[Stored items]
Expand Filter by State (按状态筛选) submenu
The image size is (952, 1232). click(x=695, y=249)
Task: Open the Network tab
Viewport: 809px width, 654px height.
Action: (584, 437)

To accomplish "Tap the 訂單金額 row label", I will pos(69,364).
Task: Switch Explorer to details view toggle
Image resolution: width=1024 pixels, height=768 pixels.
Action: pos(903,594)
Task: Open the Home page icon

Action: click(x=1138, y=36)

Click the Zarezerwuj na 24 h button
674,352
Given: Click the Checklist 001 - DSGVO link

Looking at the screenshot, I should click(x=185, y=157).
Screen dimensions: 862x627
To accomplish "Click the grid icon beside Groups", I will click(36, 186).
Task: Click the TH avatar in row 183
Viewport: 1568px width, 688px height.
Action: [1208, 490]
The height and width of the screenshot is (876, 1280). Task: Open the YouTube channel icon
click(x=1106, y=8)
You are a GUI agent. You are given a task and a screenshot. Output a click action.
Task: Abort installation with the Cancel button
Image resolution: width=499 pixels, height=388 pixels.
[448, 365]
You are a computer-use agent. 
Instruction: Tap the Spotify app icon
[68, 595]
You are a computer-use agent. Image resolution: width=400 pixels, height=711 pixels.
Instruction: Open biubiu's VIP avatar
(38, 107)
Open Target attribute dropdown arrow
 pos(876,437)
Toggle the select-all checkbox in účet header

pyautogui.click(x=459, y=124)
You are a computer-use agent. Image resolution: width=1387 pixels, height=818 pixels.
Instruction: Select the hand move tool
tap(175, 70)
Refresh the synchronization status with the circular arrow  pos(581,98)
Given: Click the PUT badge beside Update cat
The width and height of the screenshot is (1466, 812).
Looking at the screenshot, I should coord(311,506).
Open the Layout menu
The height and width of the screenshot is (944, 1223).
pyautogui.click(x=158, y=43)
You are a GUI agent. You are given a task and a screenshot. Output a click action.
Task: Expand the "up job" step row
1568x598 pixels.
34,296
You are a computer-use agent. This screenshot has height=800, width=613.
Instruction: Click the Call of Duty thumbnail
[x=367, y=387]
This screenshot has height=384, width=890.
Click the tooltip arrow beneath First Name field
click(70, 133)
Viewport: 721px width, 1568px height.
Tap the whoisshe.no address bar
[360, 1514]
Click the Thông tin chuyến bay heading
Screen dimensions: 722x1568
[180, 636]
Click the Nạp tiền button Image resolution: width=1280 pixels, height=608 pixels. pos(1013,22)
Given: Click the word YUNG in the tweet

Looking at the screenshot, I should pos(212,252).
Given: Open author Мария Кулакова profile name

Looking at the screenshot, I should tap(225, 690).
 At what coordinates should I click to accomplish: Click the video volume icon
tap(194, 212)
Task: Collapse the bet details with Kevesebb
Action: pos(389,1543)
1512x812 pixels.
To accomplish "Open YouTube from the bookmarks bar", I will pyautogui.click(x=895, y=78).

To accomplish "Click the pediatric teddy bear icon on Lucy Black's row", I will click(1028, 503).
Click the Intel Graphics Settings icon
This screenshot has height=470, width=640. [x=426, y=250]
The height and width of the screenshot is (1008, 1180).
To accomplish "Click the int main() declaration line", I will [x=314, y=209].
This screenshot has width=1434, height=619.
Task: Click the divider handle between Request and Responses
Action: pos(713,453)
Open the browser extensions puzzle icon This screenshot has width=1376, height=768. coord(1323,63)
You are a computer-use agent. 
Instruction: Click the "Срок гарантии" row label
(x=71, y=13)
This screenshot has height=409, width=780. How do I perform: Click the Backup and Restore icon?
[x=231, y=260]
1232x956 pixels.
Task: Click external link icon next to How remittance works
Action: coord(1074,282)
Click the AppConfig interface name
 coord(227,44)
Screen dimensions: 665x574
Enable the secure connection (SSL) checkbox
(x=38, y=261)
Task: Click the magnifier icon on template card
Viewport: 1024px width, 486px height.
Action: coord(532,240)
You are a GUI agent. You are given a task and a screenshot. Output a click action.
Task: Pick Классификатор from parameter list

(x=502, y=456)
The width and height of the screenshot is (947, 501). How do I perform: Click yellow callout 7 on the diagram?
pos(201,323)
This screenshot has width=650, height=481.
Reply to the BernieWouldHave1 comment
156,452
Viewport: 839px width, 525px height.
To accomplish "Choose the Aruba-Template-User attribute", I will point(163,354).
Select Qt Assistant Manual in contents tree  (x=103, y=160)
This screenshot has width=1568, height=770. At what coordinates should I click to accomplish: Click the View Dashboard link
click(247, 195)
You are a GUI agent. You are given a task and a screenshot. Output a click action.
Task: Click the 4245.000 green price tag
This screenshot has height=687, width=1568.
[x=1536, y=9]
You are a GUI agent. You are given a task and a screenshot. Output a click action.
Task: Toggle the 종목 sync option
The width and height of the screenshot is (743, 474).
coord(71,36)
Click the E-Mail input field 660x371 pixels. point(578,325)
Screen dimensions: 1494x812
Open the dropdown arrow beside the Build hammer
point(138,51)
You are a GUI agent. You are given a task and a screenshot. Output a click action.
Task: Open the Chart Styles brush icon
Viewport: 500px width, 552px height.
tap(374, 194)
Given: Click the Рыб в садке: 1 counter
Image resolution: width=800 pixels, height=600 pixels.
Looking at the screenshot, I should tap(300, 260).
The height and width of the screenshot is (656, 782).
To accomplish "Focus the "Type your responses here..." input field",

• Description of the task: The data above needs to be given again exactly, with no line left out.

• Answer below:
Expand Filter by State (按状态筛选) submenu
The image size is (952, 1232). click(x=695, y=249)
Task: Open the Network tab
Viewport: 809px width, 654px height.
Action: (584, 437)

To accomplish "Tap the 訂單金額 row label", I will pos(69,364).
Task: Switch Explorer to details view toggle
Image resolution: width=1024 pixels, height=768 pixels.
Action: pos(903,594)
Task: Open the Home page icon

Action: click(x=1138, y=36)

Click the Zarezerwuj na 24 h button
674,352
Given: Click the Checklist 001 - DSGVO link

Looking at the screenshot, I should click(x=185, y=157).
Screen dimensions: 862x627
To accomplish "Click the grid icon beside Groups", I will click(36, 186).
Task: Click the TH avatar in row 183
Viewport: 1568px width, 688px height.
Action: [1208, 490]
The height and width of the screenshot is (876, 1280). Task: Open the YouTube channel icon
click(x=1106, y=8)
You are a GUI agent. You are given a task and a screenshot. Output a click action.
Task: Abort installation with the Cancel button
Image resolution: width=499 pixels, height=388 pixels.
[448, 365]
You are a computer-use agent. 
Instruction: Tap the Spotify app icon
[68, 595]
You are a computer-use agent. Image resolution: width=400 pixels, height=711 pixels.
Instruction: Open biubiu's VIP avatar
(38, 107)
Open Target attribute dropdown arrow
 pos(876,437)
Toggle the select-all checkbox in účet header

pyautogui.click(x=459, y=124)
You are a computer-use agent. Image resolution: width=1387 pixels, height=818 pixels.
Instruction: Select the hand move tool
tap(175, 70)
Refresh the synchronization status with the circular arrow  pos(581,98)
Given: Click the PUT badge beside Update cat
The width and height of the screenshot is (1466, 812).
Looking at the screenshot, I should coord(311,506).
Open the Layout menu
The height and width of the screenshot is (944, 1223).
pyautogui.click(x=158, y=43)
You are a GUI agent. You are given a task and a screenshot. Output a click action.
Task: Expand the "up job" step row
1568x598 pixels.
34,296
You are a computer-use agent. This screenshot has height=800, width=613.
Instruction: Click the Call of Duty thumbnail
[x=367, y=387]
This screenshot has height=384, width=890.
Click the tooltip arrow beneath First Name field
click(70, 133)
Viewport: 721px width, 1568px height.
Tap the whoisshe.no address bar
[360, 1514]
Click the Thông tin chuyến bay heading
Screen dimensions: 722x1568
[180, 636]
Click the Nạp tiền button Image resolution: width=1280 pixels, height=608 pixels. pos(1013,22)
Given: Click the word YUNG in the tweet

Looking at the screenshot, I should pos(212,252).
Given: Open author Мария Кулакова profile name

Looking at the screenshot, I should tap(225, 690).
 At what coordinates should I click to accomplish: Click the video volume icon
tap(194, 212)
Task: Collapse the bet details with Kevesebb
Action: pos(389,1543)
1512x812 pixels.
To accomplish "Open YouTube from the bookmarks bar", I will pyautogui.click(x=895, y=78).

To accomplish "Click the pediatric teddy bear icon on Lucy Black's row", I will click(1028, 503).
Click the Intel Graphics Settings icon
This screenshot has height=470, width=640. [x=426, y=250]
The height and width of the screenshot is (1008, 1180).
To accomplish "Click the int main() declaration line", I will [x=314, y=209].
This screenshot has width=1434, height=619.
Task: Click the divider handle between Request and Responses
Action: pos(713,453)
Open the browser extensions puzzle icon This screenshot has width=1376, height=768. coord(1323,63)
You are a computer-use agent. 
Instruction: Click the "Срок гарантии" row label
(x=71, y=13)
This screenshot has height=409, width=780. How do I perform: Click the Backup and Restore icon?
[x=231, y=260]
1232x956 pixels.
Task: Click external link icon next to How remittance works
Action: coord(1074,282)
Click the AppConfig interface name
 coord(227,44)
Screen dimensions: 665x574
Enable the secure connection (SSL) checkbox
(x=38, y=261)
Task: Click the magnifier icon on template card
Viewport: 1024px width, 486px height.
Action: coord(532,240)
You are a GUI agent. You are given a task and a screenshot. Output a click action.
Task: Pick Классификатор from parameter list

(x=502, y=456)
The width and height of the screenshot is (947, 501). How do I perform: Click yellow callout 7 on the diagram?
pos(201,323)
This screenshot has width=650, height=481.
Reply to the BernieWouldHave1 comment
156,452
Viewport: 839px width, 525px height.
To accomplish "Choose the Aruba-Template-User attribute", I will point(163,354).
Select Qt Assistant Manual in contents tree  (x=103, y=160)
This screenshot has width=1568, height=770. At what coordinates should I click to accomplish: Click the View Dashboard link
click(247, 195)
You are a GUI agent. You are given a task and a screenshot. Output a click action.
Task: Click the 4245.000 green price tag
This screenshot has height=687, width=1568.
[x=1536, y=9]
You are a GUI agent. You are given a task and a screenshot. Output a click action.
Task: Toggle the 종목 sync option
The width and height of the screenshot is (743, 474).
coord(71,36)
Click the E-Mail input field 660x371 pixels. point(578,325)
Screen dimensions: 1494x812
Open the dropdown arrow beside the Build hammer
point(138,51)
You are a GUI agent. You are given a task and a screenshot. Output a click action.
Task: Open the Chart Styles brush icon
Viewport: 500px width, 552px height.
tap(374, 194)
Given: Click the Рыб в садке: 1 counter
Image resolution: width=800 pixels, height=600 pixels.
Looking at the screenshot, I should tap(300, 260).
The height and width of the screenshot is (656, 782).
To accomplish "Focus the "Type your responses here..." input field",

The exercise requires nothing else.